For 23 years, Barter has been pushing for this federal designation to preserve and protect the rugged coastline and marine life surrounding Burgeo and other communities, stretching from McCallum to La Poile, that dot the southern Newfoundland coast.
The proposed area spans 9,000 square kilometres and includes the popular Sandbanks Provincial Park, which could possibly become a national park under this new designation.
The waters are a key migration route for over 20 species of whales and home to cod, redfish, leatherback sea turtles, dolphins sharks and seabirds.
A national designation could bring enhancements to the provincial park and its beaches, like new visitor centres and national research studies.
WATCH | Why some people want these coastal communities to be considered a national marine conservation area:
Barter believes the title under Parks Canada could provide new forms of industry that could support the people who live here and may attract new people to an area grappling with a shrinking population.
"It can be a very prosperous community, so the idea that we would just let it die, I do not think that is good enough," she said. "I do not think that is fair to the people who spent most of their lives here."
Her decades-long push for change is finally seeing some movement.
The proposed project now in the feasibility study stage.
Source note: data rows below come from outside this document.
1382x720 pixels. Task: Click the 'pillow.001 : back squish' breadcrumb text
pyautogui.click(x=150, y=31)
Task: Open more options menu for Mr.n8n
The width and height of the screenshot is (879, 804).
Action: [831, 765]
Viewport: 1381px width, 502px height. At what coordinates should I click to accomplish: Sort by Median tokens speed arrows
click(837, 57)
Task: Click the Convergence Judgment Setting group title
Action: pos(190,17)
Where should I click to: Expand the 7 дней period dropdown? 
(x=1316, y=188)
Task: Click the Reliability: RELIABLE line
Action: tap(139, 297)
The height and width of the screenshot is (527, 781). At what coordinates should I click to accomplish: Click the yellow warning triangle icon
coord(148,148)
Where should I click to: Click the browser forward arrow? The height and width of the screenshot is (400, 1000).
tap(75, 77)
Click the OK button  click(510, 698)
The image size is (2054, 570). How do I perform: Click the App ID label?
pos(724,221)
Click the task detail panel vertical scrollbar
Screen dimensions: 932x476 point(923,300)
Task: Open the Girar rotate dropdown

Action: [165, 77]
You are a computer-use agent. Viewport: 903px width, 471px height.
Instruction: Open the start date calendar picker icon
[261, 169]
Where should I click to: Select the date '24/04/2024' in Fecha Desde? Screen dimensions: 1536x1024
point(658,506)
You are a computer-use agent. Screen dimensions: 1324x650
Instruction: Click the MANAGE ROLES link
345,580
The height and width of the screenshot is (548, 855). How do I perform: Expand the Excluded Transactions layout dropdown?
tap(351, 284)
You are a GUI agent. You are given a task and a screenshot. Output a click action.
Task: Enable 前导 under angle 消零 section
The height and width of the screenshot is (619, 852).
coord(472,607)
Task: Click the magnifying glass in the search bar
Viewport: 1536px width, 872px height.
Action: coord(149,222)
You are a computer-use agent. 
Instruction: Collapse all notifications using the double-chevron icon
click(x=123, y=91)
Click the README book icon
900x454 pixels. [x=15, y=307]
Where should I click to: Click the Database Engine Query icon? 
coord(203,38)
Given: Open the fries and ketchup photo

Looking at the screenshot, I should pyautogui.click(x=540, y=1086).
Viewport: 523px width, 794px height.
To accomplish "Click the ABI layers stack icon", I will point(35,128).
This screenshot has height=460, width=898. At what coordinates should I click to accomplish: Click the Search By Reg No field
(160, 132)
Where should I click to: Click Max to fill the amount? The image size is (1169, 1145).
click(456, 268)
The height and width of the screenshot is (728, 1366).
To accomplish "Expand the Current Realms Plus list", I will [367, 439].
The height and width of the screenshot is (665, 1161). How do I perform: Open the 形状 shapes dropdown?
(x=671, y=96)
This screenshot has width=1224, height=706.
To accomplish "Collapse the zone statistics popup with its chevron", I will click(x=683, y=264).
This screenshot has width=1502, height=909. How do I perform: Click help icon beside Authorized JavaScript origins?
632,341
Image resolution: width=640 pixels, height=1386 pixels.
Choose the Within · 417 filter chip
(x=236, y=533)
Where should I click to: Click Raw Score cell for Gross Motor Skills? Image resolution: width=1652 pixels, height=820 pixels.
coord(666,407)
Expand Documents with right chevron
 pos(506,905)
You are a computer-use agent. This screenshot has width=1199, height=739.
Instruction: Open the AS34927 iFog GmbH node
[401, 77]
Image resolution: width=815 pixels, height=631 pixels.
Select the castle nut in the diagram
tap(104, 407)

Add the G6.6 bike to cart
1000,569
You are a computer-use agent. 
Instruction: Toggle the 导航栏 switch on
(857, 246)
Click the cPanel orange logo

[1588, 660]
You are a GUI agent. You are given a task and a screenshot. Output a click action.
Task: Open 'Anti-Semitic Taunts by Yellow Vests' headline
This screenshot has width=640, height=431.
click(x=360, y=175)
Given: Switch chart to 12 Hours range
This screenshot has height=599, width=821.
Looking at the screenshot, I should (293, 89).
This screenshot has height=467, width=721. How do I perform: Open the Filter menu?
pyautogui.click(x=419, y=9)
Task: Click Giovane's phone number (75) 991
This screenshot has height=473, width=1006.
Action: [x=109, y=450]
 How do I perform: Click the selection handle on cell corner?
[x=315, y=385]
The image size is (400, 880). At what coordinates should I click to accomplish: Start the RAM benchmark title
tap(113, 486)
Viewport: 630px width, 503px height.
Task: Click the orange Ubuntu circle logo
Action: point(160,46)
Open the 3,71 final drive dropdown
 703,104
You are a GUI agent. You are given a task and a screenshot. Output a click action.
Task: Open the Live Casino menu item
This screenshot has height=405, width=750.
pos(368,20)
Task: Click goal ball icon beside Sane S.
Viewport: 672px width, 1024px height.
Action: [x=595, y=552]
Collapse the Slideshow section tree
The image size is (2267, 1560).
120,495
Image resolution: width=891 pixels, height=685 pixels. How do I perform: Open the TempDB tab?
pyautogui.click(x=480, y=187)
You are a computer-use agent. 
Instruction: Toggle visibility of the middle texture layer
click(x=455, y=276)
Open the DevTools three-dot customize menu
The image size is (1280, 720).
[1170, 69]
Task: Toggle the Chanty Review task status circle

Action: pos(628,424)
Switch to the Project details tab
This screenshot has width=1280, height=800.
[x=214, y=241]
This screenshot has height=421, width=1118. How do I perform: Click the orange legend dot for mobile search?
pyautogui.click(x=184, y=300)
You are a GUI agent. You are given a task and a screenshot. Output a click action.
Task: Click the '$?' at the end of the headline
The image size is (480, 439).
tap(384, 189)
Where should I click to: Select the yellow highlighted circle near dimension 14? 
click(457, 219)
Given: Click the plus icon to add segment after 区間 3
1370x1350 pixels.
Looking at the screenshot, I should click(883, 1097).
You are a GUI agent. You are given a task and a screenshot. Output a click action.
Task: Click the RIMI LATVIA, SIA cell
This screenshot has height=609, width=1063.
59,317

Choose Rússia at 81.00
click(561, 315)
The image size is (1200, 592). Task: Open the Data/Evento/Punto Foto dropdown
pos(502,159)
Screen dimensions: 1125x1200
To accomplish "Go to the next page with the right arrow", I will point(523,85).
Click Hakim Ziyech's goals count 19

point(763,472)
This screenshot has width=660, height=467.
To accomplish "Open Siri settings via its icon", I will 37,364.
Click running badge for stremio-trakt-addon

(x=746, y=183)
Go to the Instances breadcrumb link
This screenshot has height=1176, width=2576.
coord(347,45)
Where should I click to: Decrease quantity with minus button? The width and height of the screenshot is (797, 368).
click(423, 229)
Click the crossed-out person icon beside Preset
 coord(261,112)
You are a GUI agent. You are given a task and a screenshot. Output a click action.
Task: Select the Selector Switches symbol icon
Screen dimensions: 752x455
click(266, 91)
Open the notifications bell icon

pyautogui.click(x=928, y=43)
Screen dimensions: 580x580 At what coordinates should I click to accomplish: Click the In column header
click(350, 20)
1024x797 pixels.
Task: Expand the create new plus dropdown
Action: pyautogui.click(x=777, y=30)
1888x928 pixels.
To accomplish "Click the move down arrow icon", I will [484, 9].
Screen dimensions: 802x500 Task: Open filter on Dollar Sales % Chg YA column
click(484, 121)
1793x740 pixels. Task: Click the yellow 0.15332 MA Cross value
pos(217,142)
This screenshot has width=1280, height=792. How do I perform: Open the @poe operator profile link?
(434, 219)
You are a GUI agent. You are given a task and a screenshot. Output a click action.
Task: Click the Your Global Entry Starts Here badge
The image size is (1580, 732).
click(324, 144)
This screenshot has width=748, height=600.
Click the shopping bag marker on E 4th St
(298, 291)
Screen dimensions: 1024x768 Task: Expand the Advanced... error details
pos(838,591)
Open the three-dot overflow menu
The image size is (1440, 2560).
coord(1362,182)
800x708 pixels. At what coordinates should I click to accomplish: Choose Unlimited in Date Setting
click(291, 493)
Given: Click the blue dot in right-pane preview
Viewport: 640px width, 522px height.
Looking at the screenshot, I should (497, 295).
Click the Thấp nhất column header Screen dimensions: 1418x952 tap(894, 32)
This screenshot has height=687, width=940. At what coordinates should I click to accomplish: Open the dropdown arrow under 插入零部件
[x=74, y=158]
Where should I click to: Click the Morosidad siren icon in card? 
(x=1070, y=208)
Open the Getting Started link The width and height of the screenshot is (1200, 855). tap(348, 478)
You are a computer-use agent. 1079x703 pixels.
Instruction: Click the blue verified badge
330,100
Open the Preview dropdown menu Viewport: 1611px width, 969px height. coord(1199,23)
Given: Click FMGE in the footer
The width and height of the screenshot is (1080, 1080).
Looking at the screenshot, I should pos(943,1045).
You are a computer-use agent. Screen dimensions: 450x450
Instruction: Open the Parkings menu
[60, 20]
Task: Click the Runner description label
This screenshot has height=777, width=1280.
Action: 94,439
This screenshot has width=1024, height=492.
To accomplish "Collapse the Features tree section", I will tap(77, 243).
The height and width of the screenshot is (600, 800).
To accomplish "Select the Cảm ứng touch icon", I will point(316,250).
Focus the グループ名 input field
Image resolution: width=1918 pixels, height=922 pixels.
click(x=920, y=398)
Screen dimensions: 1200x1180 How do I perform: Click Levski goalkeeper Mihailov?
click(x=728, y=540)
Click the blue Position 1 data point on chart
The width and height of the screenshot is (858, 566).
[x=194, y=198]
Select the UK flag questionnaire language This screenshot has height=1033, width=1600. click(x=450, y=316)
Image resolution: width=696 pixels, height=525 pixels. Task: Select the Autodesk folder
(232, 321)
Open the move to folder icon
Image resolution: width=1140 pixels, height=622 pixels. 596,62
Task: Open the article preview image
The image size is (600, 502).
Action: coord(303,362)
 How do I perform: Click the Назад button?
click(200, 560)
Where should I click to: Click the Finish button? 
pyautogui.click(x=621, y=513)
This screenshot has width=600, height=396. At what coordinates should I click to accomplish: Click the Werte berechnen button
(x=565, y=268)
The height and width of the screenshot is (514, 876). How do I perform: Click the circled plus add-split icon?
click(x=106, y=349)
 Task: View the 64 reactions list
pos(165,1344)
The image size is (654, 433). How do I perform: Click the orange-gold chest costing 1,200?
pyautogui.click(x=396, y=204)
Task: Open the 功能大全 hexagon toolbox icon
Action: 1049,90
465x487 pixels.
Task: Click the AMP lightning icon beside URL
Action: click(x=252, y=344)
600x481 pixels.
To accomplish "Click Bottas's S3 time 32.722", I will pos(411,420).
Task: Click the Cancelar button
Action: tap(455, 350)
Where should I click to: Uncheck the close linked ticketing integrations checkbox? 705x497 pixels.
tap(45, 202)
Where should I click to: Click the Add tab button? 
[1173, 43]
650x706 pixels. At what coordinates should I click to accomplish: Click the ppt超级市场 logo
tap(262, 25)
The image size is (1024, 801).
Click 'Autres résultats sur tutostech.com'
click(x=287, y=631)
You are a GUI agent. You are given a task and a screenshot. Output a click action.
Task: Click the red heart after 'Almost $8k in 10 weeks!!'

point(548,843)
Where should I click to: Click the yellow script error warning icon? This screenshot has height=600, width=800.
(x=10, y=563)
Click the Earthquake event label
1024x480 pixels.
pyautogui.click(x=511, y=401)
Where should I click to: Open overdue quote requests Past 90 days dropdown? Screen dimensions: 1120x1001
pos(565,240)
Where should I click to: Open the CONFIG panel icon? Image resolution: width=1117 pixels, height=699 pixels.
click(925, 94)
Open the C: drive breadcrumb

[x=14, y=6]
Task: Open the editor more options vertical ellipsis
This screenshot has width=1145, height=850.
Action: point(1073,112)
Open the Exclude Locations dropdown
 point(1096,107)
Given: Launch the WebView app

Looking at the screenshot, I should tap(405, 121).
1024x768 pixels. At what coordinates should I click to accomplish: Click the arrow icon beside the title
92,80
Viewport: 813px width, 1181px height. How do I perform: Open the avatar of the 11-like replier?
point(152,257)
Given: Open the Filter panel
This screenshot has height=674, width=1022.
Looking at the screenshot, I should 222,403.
Parks Canada representatives, along with officials from the provincial government, Miawpukek First Nation, Qalipu First Nation, and the Town of Burgeo, are holding public town halls in all the coastal communities falling within the proposed conservation area.
Melissa Mills says the biggest roadblock to the project has been industry, not the residents of Burgeo. (Colleen Connors/CBC)
"Right now, very little would change. We are working really hard to make sure the traditional way of life will be ... continued," said Melissa Mills, the community project facilitator with the Town of Burgeo.
Mills says residents will still be able to access their cabins, pick berries, hunt moose and fish. The biggest barrier, she says, comes from big industry, not the community itself.
"We are really working with our stakeholder engagements to talk with these companies, these organizations to be able to work together in the name of conservation, where we can still have that balance between economy and conservation," Mills said.
Parks Canada is currently seeking public feedback on the proposed project.
All parties involved will have to agree on the final boundary for the area that needs protecting before Parks Canada can designate it.
After more than two decades of work, Barter is cautiously hopeful.
"We're moving. So, you know, I feel good about that," she said.
"We see a light. And what that will turn out to be at the end of the tunnel, you know, we don't know. But it's certainly a more positive feeling than when we started 20-odd years ago and were hearing [no] as the answer."